As I progressed through high school the oak tree had grown taller than me. Its branches spread, casting bits of shade on the grass like a grown tree. Its trunk was almost too thick for me to get my hand around it. As a grew into a young man I noticed that the oak tree flowered and produced its first acorn.
It seemed that we were enjoying parallel life experiences as we both grew taller and stronger. The turning of its leaves in autumn marked another year of school. In winter, its slender limbs bore a load of snow. Spring brought new, young leaves to its branches, green with renewed life.
Fate
I graduated from high school and went off to college two hundred miles away to pursue a musical career. In my freshman year at college, my father passed away. After his death I spent one last summer at home, at the end of which I said goodbye to my mother, my childhood home and the tree I had planted with my dad.

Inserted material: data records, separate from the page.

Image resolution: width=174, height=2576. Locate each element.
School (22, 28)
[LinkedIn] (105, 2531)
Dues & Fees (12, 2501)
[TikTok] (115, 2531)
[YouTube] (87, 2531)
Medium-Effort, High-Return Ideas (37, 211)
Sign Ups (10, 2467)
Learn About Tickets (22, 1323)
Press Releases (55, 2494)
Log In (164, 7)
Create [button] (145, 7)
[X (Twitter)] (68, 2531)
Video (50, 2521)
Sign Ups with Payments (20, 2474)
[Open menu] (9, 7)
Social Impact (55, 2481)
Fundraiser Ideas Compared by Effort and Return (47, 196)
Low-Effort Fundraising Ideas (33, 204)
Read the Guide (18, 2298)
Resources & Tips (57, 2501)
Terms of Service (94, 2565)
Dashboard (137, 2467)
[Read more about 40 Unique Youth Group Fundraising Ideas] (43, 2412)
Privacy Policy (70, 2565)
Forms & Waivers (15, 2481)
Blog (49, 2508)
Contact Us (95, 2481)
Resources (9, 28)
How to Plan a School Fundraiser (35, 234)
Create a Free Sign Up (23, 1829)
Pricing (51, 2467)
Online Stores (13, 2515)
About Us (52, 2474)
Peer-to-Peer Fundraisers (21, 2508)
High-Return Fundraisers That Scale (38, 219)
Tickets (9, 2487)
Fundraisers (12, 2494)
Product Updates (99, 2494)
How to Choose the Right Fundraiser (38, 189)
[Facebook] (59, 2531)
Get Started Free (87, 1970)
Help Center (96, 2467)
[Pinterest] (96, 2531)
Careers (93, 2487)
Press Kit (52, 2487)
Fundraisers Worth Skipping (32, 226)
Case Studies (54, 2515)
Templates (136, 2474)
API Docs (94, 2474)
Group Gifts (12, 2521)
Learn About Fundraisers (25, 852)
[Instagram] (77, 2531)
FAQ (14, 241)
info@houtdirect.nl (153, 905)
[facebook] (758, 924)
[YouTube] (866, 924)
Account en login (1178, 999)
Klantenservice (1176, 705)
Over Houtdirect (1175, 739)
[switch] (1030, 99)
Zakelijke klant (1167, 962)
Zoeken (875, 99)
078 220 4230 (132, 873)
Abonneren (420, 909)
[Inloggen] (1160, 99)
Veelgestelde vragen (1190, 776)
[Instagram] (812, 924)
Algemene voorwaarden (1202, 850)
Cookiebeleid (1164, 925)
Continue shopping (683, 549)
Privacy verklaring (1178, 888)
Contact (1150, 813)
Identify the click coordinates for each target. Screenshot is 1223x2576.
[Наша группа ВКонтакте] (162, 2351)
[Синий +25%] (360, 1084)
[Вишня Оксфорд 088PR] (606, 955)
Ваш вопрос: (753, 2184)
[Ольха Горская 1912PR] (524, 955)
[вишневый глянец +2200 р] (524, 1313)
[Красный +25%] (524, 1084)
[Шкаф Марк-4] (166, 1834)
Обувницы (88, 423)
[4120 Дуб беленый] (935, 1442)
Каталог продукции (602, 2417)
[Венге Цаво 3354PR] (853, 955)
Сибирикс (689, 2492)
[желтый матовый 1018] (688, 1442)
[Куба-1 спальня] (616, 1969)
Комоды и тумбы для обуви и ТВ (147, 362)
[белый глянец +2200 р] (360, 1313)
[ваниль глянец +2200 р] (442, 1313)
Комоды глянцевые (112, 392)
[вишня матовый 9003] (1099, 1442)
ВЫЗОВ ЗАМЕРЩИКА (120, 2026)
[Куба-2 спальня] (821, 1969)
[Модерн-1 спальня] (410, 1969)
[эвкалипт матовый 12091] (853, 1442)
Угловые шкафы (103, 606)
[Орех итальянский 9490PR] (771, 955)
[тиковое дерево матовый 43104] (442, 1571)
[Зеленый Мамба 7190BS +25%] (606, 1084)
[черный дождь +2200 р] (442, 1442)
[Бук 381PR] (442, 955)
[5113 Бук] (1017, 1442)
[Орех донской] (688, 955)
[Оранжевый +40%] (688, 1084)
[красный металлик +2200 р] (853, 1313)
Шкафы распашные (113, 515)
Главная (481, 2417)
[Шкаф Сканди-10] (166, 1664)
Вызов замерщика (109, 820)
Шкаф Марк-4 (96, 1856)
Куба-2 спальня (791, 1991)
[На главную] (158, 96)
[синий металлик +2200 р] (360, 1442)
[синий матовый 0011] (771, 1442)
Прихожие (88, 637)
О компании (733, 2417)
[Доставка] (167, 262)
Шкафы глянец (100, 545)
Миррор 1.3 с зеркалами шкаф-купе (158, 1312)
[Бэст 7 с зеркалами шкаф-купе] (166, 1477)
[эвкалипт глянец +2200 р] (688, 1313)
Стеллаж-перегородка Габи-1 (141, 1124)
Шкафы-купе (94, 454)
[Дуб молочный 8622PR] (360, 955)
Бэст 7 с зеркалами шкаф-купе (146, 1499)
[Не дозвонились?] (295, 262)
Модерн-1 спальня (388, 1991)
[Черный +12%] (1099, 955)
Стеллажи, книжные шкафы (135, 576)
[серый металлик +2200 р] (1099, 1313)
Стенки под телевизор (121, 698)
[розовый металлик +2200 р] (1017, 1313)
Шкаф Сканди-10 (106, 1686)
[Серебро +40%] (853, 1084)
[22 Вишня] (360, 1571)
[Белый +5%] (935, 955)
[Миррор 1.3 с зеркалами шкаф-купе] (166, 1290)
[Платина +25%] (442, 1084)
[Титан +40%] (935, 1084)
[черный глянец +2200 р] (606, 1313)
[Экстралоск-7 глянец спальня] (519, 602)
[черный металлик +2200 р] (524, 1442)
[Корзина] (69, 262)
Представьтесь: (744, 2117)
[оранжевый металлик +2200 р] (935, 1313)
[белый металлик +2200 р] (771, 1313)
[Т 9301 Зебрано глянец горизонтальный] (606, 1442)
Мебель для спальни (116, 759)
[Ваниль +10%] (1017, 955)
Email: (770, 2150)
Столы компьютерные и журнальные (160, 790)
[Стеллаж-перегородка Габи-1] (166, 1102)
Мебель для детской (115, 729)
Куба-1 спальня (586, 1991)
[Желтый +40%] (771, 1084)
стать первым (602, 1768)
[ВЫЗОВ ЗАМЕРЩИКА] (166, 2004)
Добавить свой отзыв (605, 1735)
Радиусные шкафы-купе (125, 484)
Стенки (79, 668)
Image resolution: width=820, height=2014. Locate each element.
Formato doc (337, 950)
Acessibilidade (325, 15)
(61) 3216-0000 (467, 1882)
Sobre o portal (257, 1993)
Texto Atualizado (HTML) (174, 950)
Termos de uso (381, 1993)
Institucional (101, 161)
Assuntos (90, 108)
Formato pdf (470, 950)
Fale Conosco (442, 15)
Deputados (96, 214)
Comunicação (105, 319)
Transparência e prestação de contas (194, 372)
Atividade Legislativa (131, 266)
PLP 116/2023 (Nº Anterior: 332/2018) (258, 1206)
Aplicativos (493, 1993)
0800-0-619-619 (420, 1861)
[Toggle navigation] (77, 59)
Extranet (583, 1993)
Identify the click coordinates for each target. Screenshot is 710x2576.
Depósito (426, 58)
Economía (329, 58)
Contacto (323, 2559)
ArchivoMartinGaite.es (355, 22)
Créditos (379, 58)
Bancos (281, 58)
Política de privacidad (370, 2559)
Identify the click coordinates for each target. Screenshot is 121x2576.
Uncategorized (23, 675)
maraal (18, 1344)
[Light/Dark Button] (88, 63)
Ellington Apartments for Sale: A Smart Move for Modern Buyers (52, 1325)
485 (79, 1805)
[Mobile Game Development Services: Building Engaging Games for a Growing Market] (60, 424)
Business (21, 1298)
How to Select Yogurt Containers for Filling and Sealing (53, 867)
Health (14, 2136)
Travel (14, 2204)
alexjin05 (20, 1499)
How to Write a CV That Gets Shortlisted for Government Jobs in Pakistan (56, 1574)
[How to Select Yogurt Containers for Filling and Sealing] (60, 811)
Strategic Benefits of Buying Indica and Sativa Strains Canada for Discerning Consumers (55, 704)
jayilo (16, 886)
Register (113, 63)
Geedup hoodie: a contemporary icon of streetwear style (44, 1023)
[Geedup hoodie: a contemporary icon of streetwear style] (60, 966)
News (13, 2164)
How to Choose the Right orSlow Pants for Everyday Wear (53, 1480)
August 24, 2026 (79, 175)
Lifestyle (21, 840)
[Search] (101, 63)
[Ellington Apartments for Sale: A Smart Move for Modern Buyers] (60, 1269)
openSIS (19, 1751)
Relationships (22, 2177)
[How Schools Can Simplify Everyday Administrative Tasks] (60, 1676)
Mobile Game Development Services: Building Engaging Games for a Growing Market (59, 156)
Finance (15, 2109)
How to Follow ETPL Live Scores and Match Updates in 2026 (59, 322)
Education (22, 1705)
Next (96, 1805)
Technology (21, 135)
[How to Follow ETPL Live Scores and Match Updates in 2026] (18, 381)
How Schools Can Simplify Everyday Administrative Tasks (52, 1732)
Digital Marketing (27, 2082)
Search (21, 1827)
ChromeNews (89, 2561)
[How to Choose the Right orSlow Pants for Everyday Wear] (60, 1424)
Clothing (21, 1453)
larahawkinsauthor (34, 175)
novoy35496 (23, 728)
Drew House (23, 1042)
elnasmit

After three years of college I dropped out of college to go to live in Boston, Massachusetts. Before I left, I came home to visit my mom.
Mom had mentioned that my older sister's husband had built her a garage where the old foundation - dad's rock garden - used to be, next to our house. When I arrived, I saw that the garage was bigger than I imagined it would be. I went inside the house and said hello to Mom. Then I put down my bag and went out the back door to see the back of the garage where my oak tree had been. Mom followed.
"We tried to save it," said Mom, waiting for my reaction.
I smiled. "With winters like you have up here, you need a garage," I said. And I gave her a hug.
She pointed out the other oak trees that Dad and I had planted, but of course it wasn't the same as that first one. But perhaps when I am gone, someone will read this and imagine our oak tree. Perhaps they will be inspired to grow an oak tree from an acorn as did my Dad and I. Perhaps the memory of the tree will live in their minds as it has in mine, all my life.